En mi última semana de vacaciones he intentado no hacer nada con mucha intensidad. No es fácil. Me he dado cuenta de que no hacer ... nada también requiere organizarse y tener unas cuantas normas. Todos los días hay que comer, pero cocinar ya es un esfuerzo, ¿o si disfrutas no lo es? Si salgo a pasear porque me gusta andar, ¿lo puedo contar como no hacer nada? ¿Y tener vida social? Porque quedar con gente y mantener una conversación medianamente interesante también cuesta a veces.
Tengo una montaña de libros por leer y una lista de series pendientes, pero no sé si empezar ahora a tachar elementos de esa lista se puede considerar estar de vacaciones. Y mientras me decido, estoy tumbada viendo girar el ventilador del techo y pensando, como Serrat, que no le iría nada mal una mano de pintura. Hay tres frases que es mejor no decirme nunca: «No tiene pérdida», «no te pongas nerviosa» y «no pienses en nada». Activan algo en mi mente que provoca que pase justo lo contrario. No puedo recordar ni una sola vez que haya conseguido tener la cabeza vacía de ideas o de listas de cosas por hacer. Sé que hay personas capaces de tumbarse al sol sin libro que leer, sin radio que escuchar, sin pensar en que tienen que escribir esta columna, simplemente sintiendo el calor en la piel y olvidándose de todo. Pero no soy una de ellas.

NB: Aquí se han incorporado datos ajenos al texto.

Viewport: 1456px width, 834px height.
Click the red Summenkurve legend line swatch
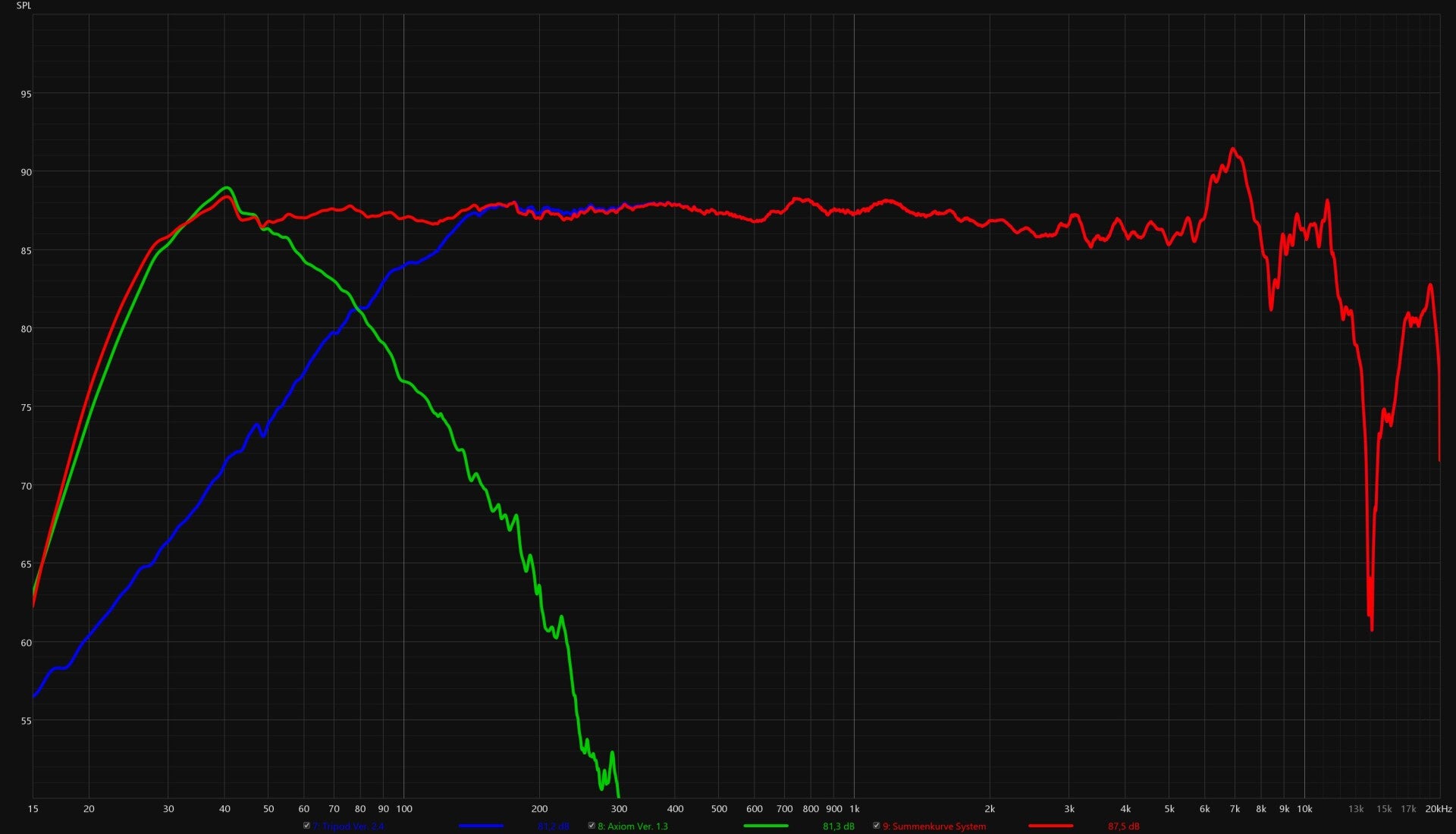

En uno de esos libros que a lo mejor no debería leer porque estoy de vacaciones he aprendido que existe la palabra «trasmañanear», mucho más sonora y entendible que «procrastinación», y he decidido que a lo mejor lo de organizar las vacaciones también es algo que puedo dejar para mañana porque hoy tengo muchas cosas en qué pensar.